--- Data for processing ---
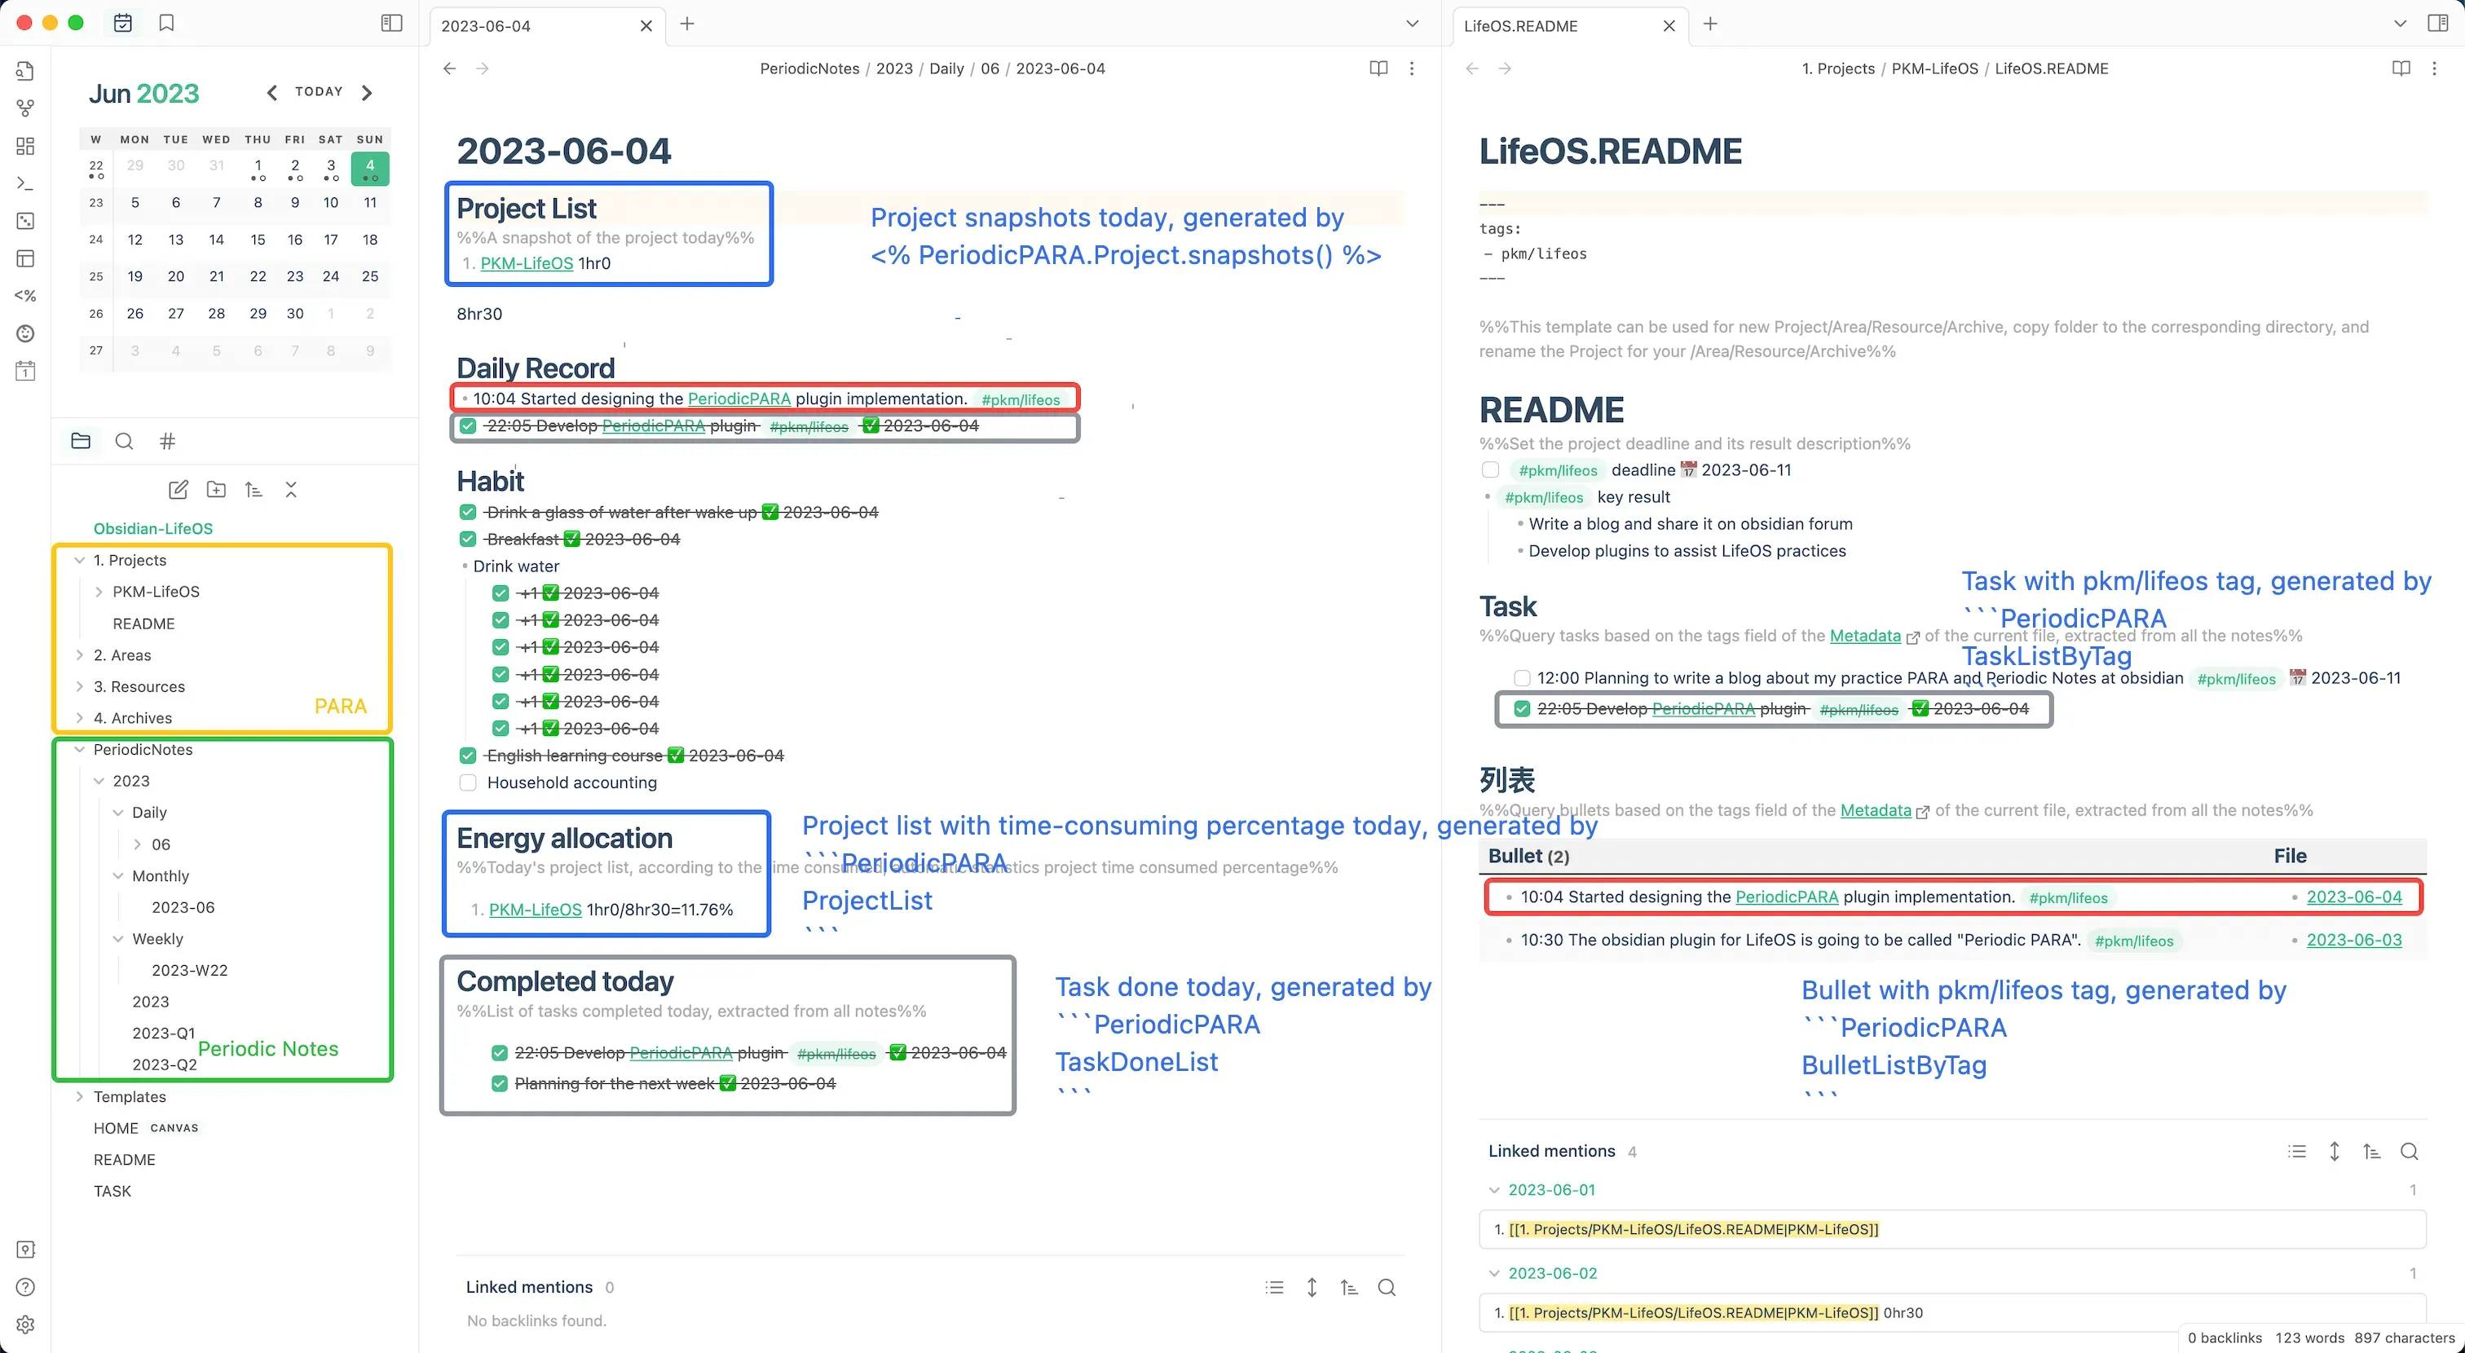
Task: Switch sidebar to Search tab icon
Action: [123, 441]
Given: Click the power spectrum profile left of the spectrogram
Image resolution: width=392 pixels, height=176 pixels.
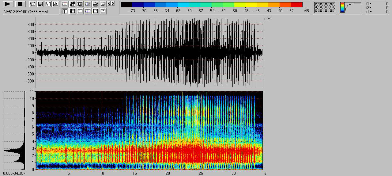Looking at the screenshot, I should (14, 130).
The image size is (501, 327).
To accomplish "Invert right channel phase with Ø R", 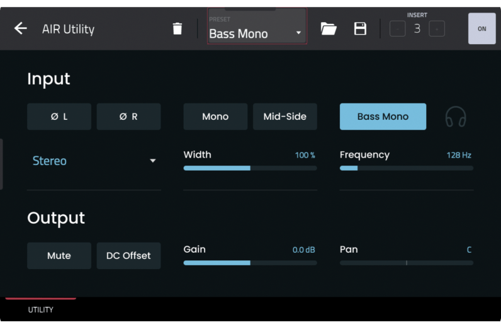I will click(128, 117).
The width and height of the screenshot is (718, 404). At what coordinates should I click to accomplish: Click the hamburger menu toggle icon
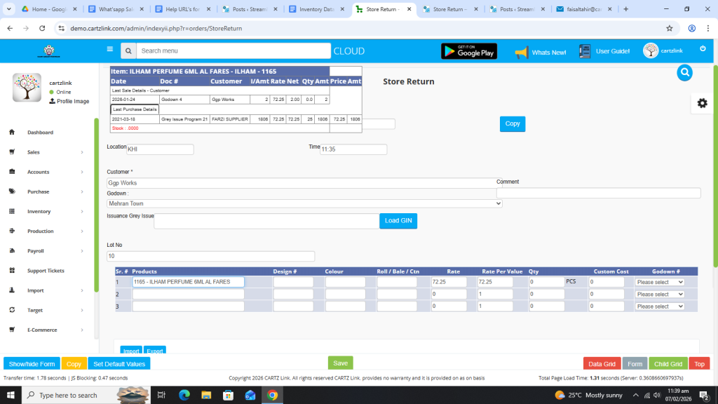[x=109, y=50]
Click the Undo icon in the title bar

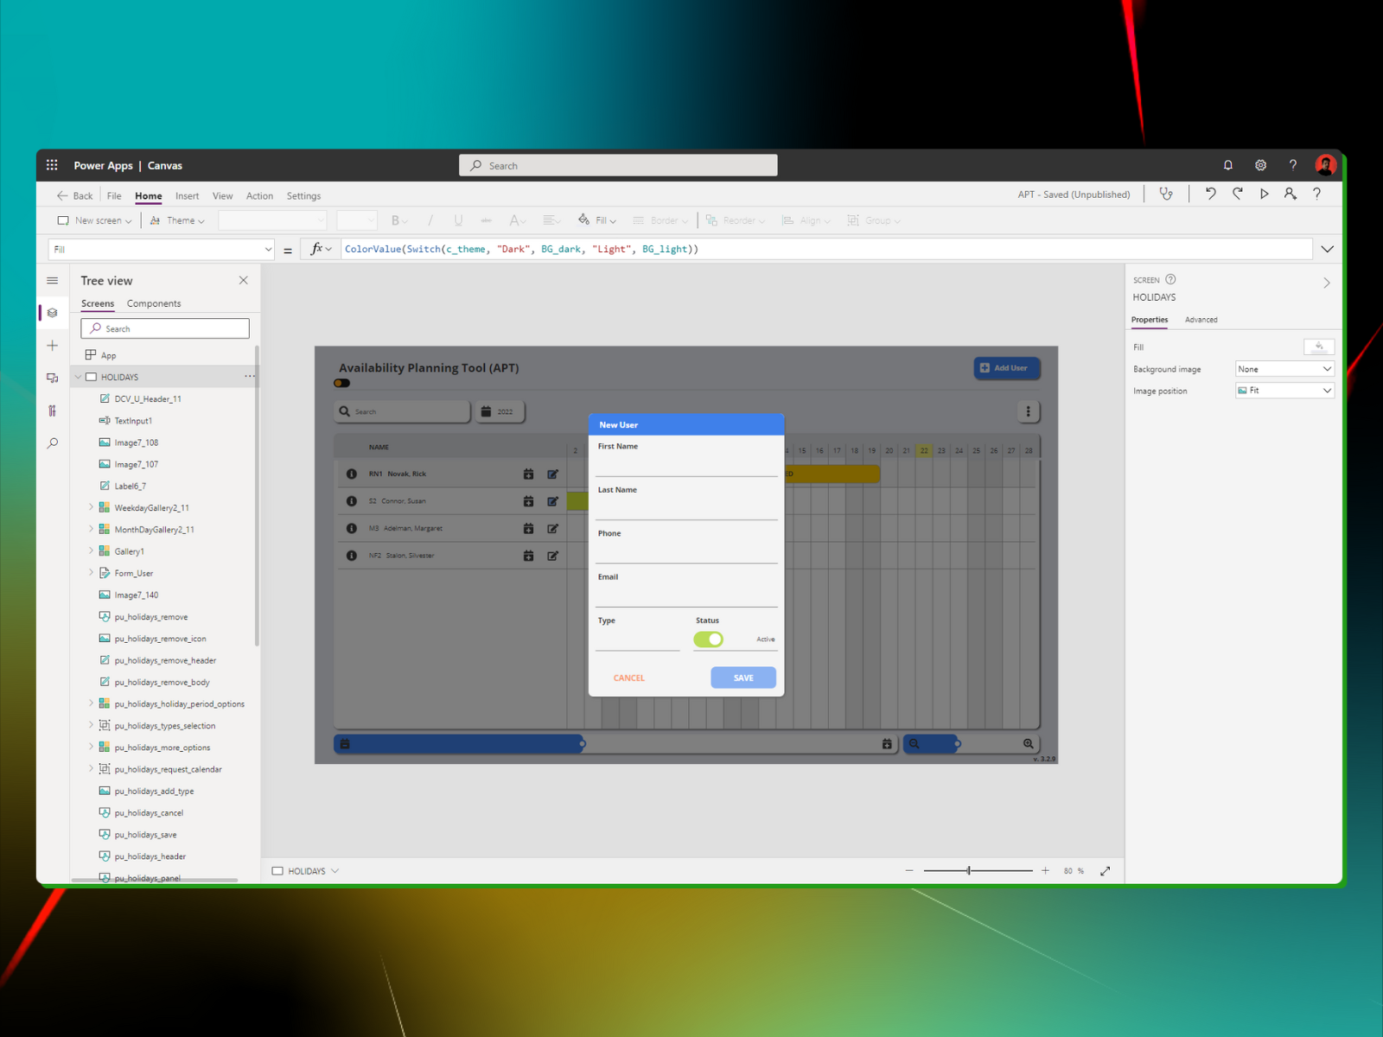point(1210,194)
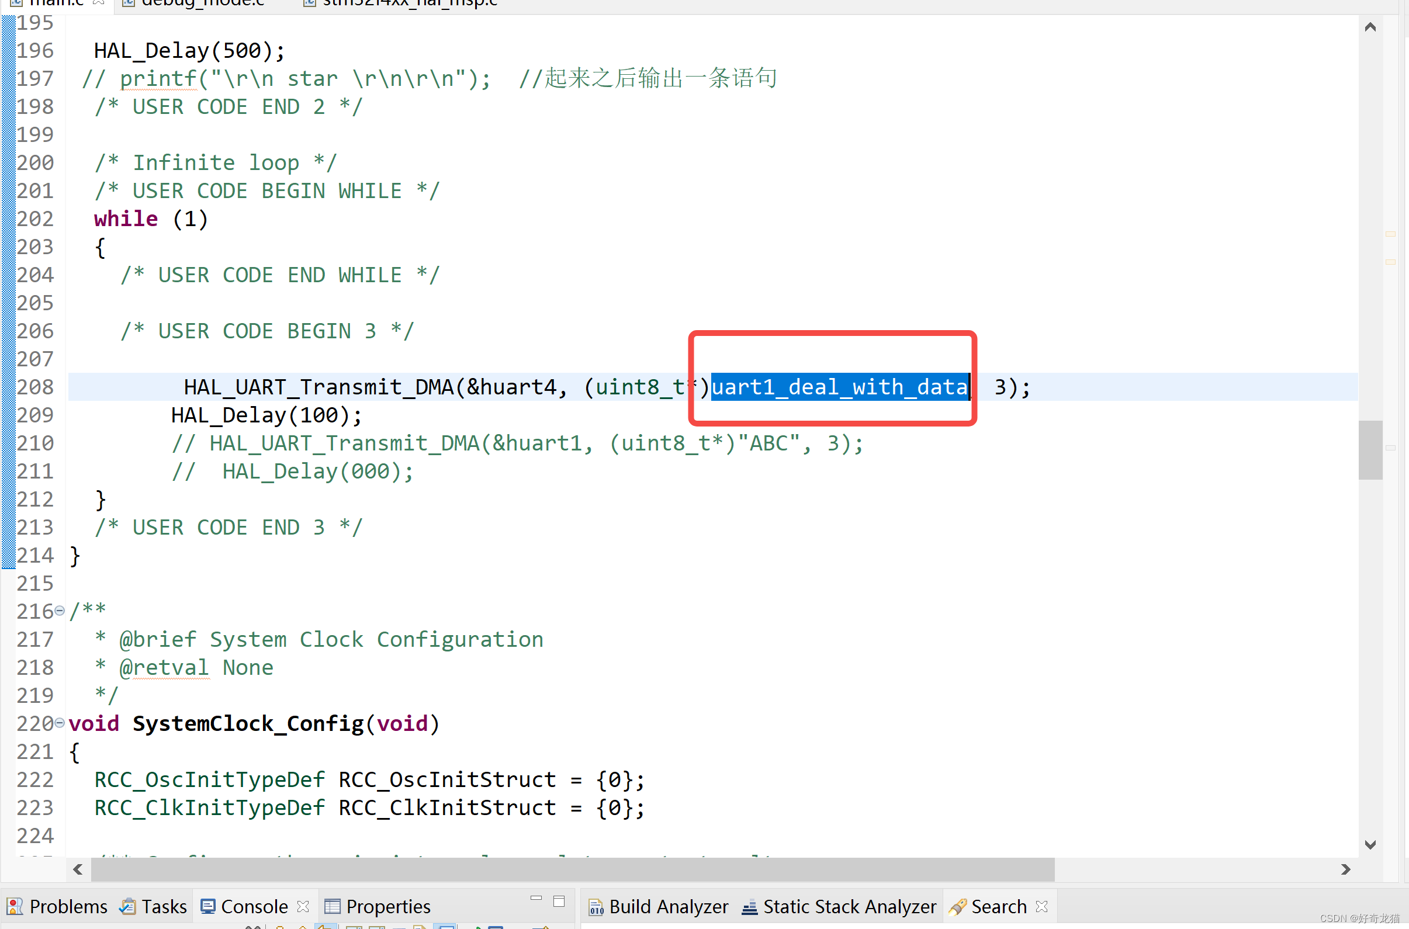Collapse the comment block at line 216
The height and width of the screenshot is (929, 1409).
[x=59, y=611]
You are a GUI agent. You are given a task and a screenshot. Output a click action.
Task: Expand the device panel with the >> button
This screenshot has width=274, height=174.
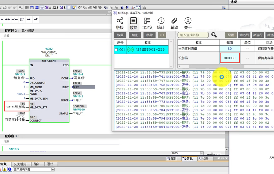tap(162, 35)
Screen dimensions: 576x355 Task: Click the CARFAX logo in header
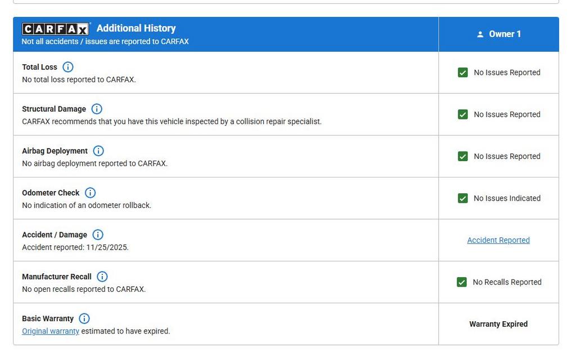56,29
---
◆ Set task ◆
Starting with the line that contains "Screen dimensions: 576x355" and continuing through the end of the records, present those lines as a numbered list. Skip any blank lines and leave out the pictures.

◆ Task result ◆
1. Screen dimensions: 576x355 Task: Click the CARFAX logo in header
2. 56,29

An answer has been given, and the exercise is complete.